Aunado a lo anterior, tener una agencia de la burocrática y corrupta ONU en Guatemala para “combatir la corrupción” no me parece lo más acertado e inteligente. Ya quedó demostrada la agenda ideológica de extrema izquierda que impone la CICIG en Guatemala y a fuerza quieren establecer agencias similares en otros países de Latinoamérica.

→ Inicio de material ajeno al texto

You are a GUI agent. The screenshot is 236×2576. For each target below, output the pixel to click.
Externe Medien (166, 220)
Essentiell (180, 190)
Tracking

Por cierto en este mes y el siguiente, se ha filtrado ( y ya lo empezamos a vivir) que esta aberrante institución, cuya marioneta es el MP, tiene en su agenda cuatro segmentos que perseguir y destruir ideológicamente: 1) Medios, periodistas y columnistas de opinión no afines ideológicamente a ellos, que se han atrevido a sacarles los trapos “shucos”; a quienes se les perseguirá por ser supuestos “netcenters”; 2) Abogados que defienden personas perseguidas por CICIG-MP y que han interpuesto demandas y querellas contra magistrados corruptos y el PDH. No nos extrañe ver próximamente más capturas de colegas. Así dejan indefensos a los perseguidos y suman otros más detenidos en el Mariscal Zabala u otro centro; 3) Activistas de derecha y pro libertades individuales para dejar únicamente como sociedad civil a los “peludos”; 4) Financistas de la oposición. Socavando el poco flujo de dinero pro vida, libertad y propiedad, pero que ha infringido buenos daños a la agenda de la socialista ¿Y qué veremos entonces? Más casos fabricados, detenciones ilegítimas, pruebas incrustadas, testigos protegidos y una tormenta de “fake news” para tratar de legitimar el trabajo de estos zánganos. El plan TORMENTA ROJA sigue viento en popa.